DATA SUPPLIED:

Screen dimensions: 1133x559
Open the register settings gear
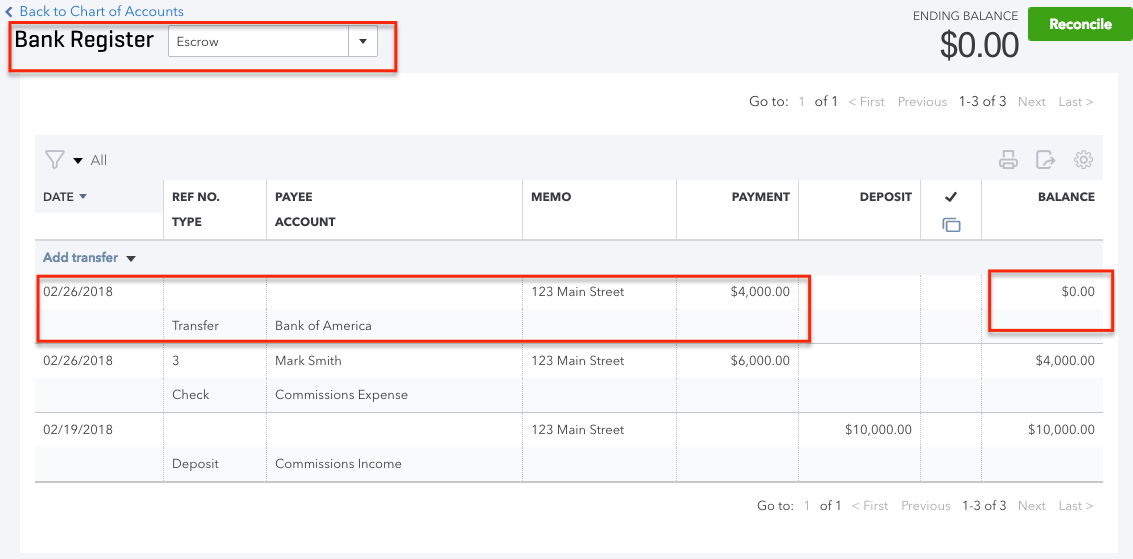coord(1083,160)
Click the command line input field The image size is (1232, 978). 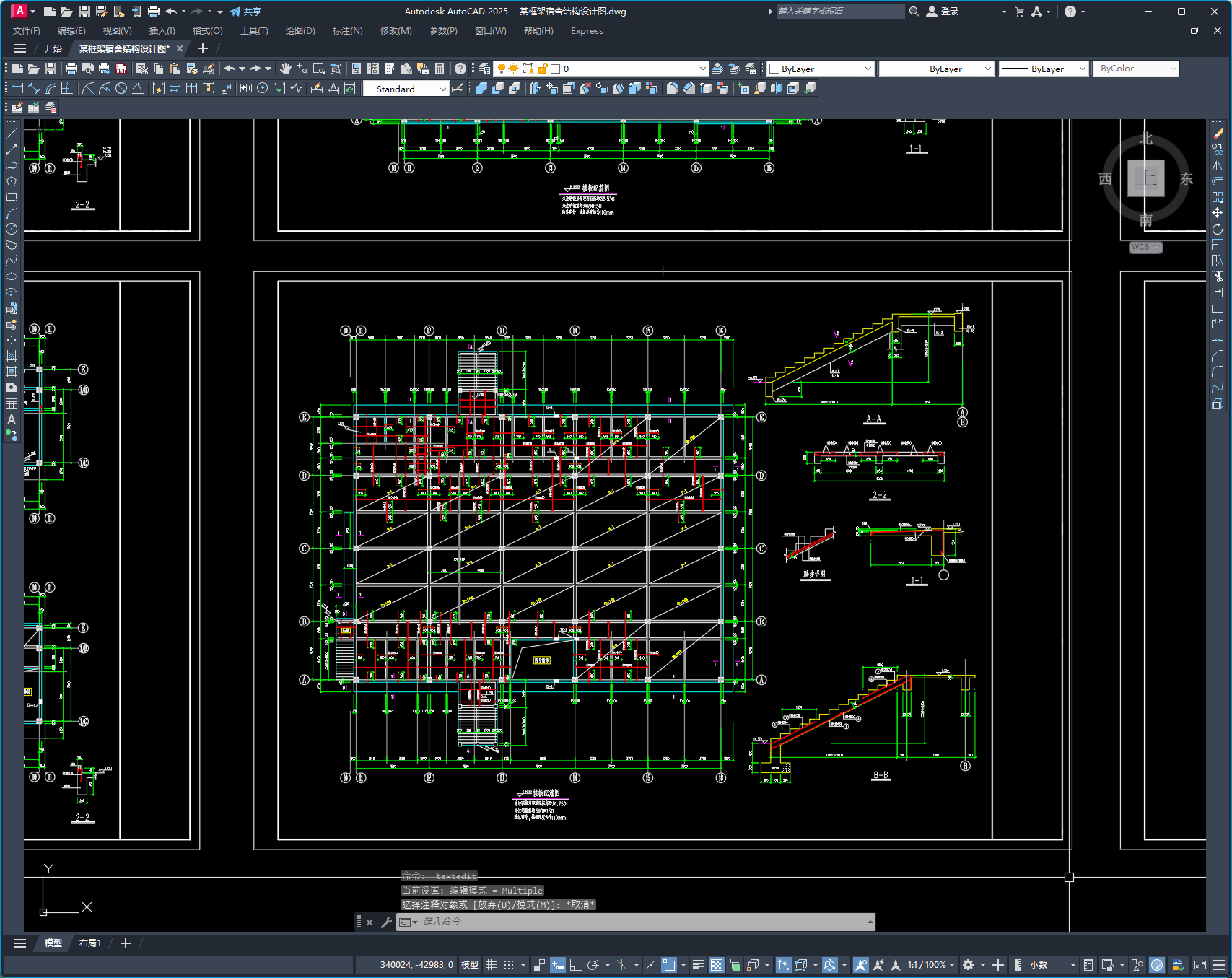tap(635, 922)
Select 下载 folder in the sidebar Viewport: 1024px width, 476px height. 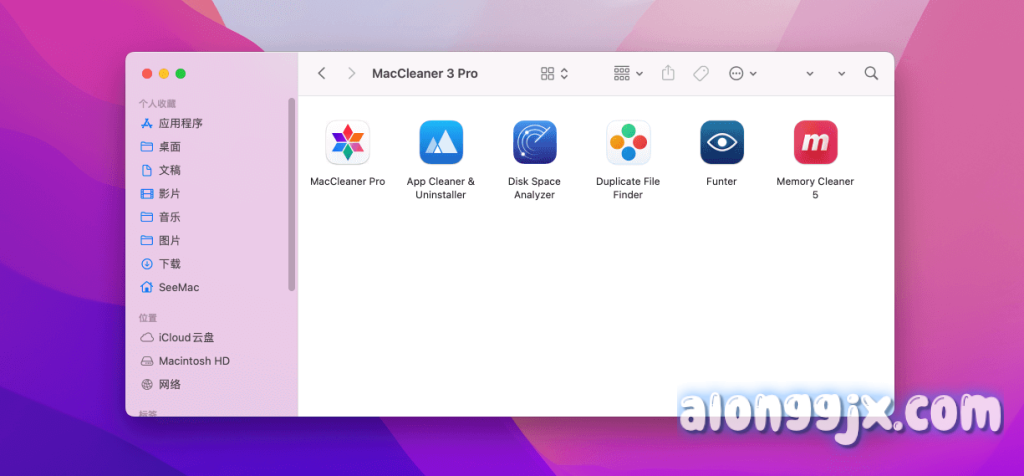[x=169, y=264]
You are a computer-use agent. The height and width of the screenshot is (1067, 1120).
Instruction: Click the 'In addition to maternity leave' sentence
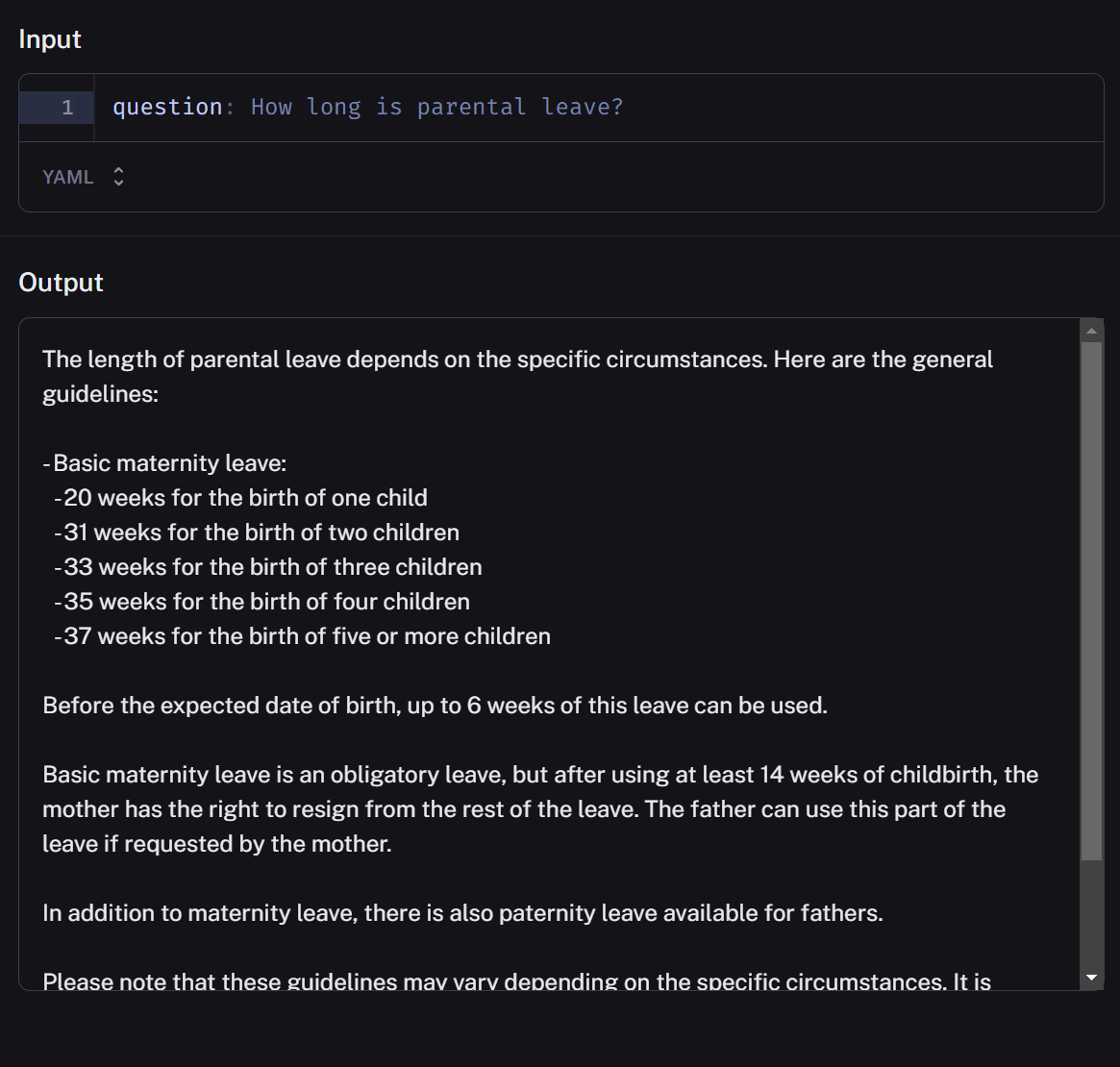tap(462, 913)
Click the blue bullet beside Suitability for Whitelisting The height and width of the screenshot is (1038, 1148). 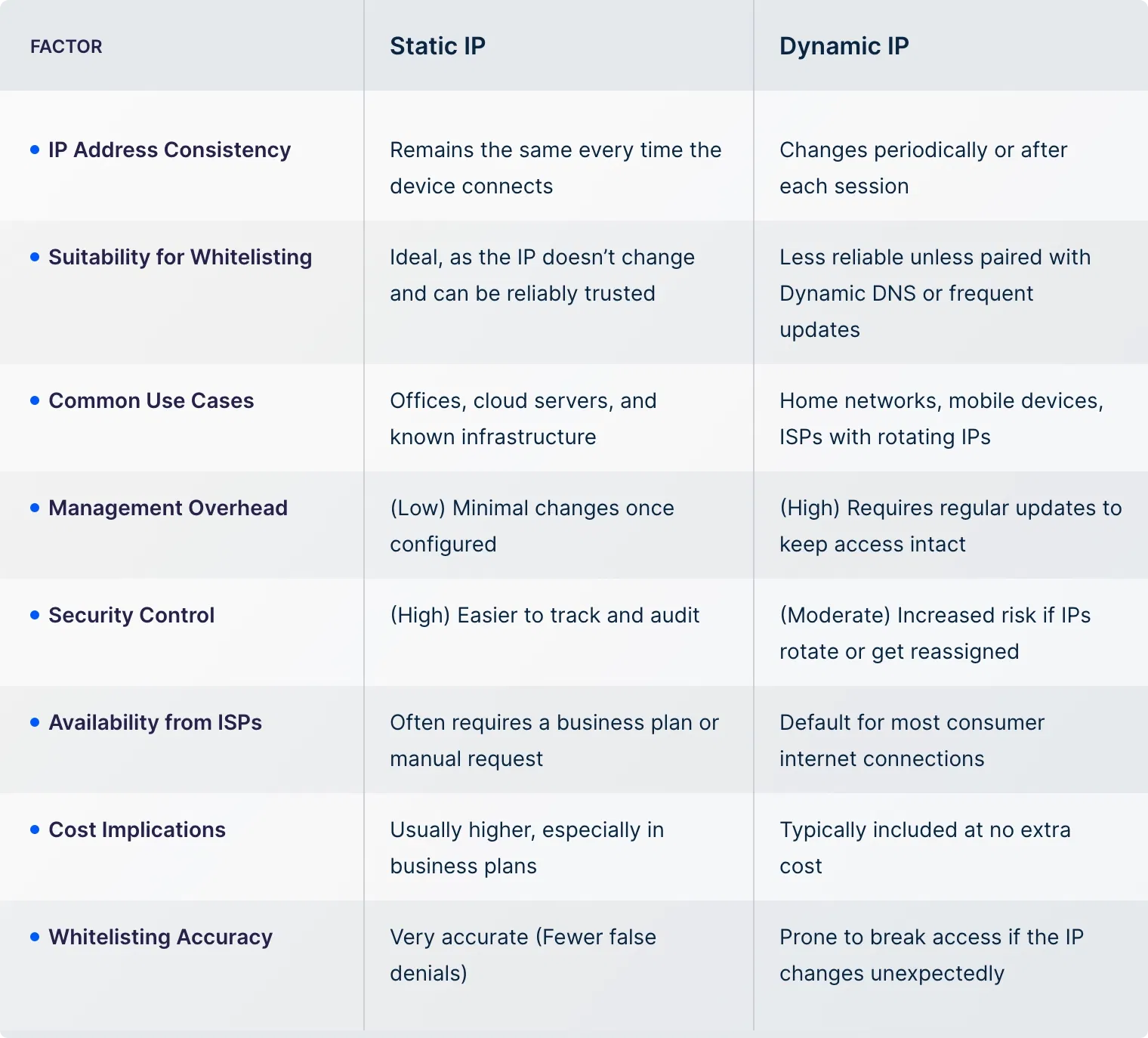click(35, 257)
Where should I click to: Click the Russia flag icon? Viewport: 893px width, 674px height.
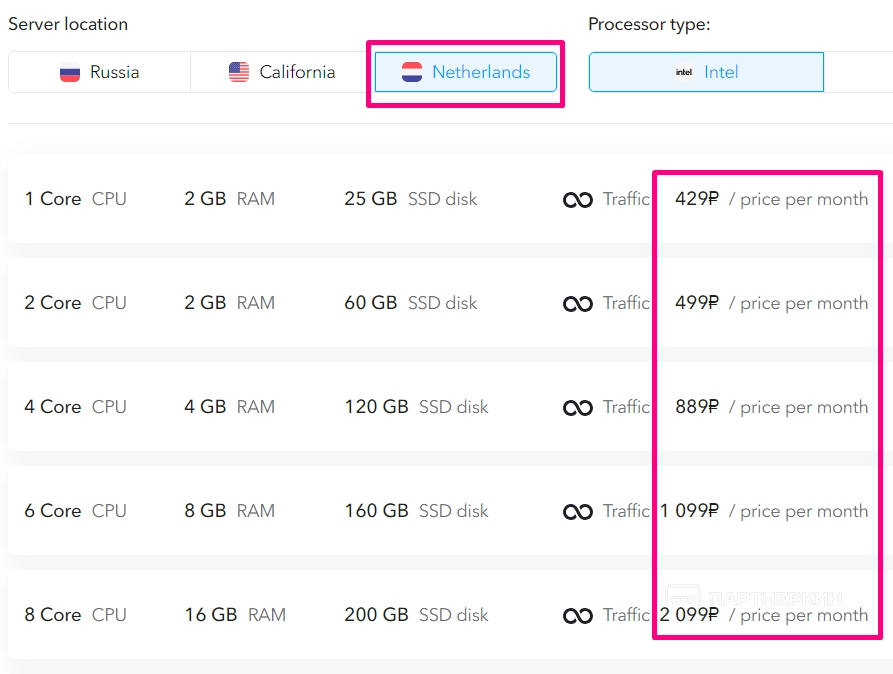click(70, 72)
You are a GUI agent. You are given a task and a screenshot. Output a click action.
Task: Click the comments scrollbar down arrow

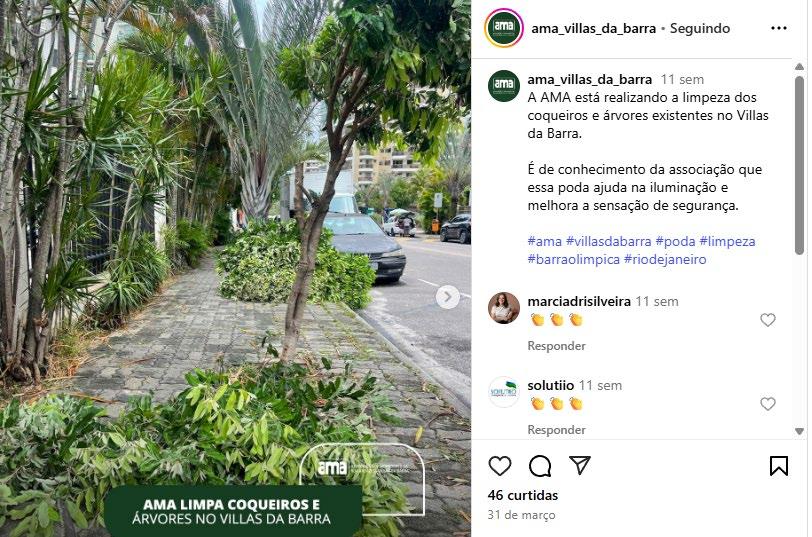tap(799, 431)
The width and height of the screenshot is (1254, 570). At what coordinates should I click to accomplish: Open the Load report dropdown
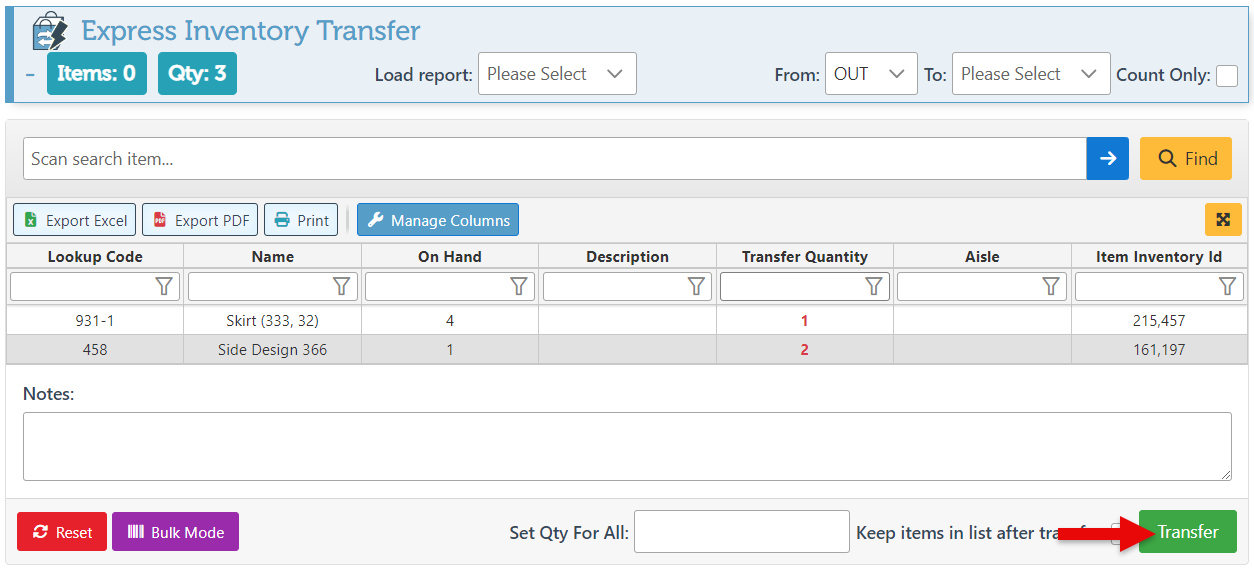tap(557, 74)
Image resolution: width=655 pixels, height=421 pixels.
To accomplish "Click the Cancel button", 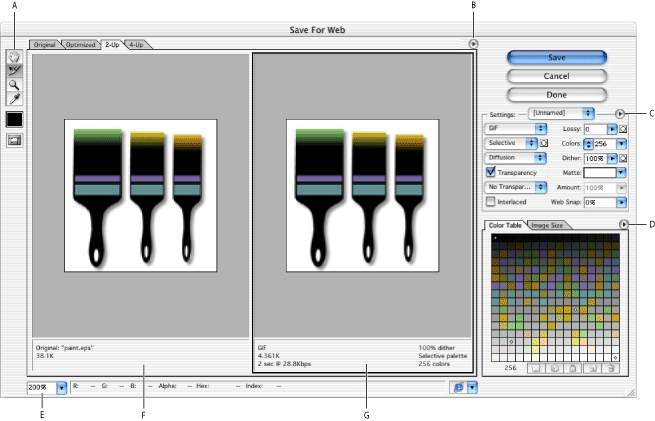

WHAT IS REQUIRED: Of the lines above, copy each that contains "agent".

SOLUTION BELOW:
You are a computer-use agent. The height and width of the screenshot is (1067, 1120).
You are a GUI agent. You are given a task and a screenshot. Output a click action.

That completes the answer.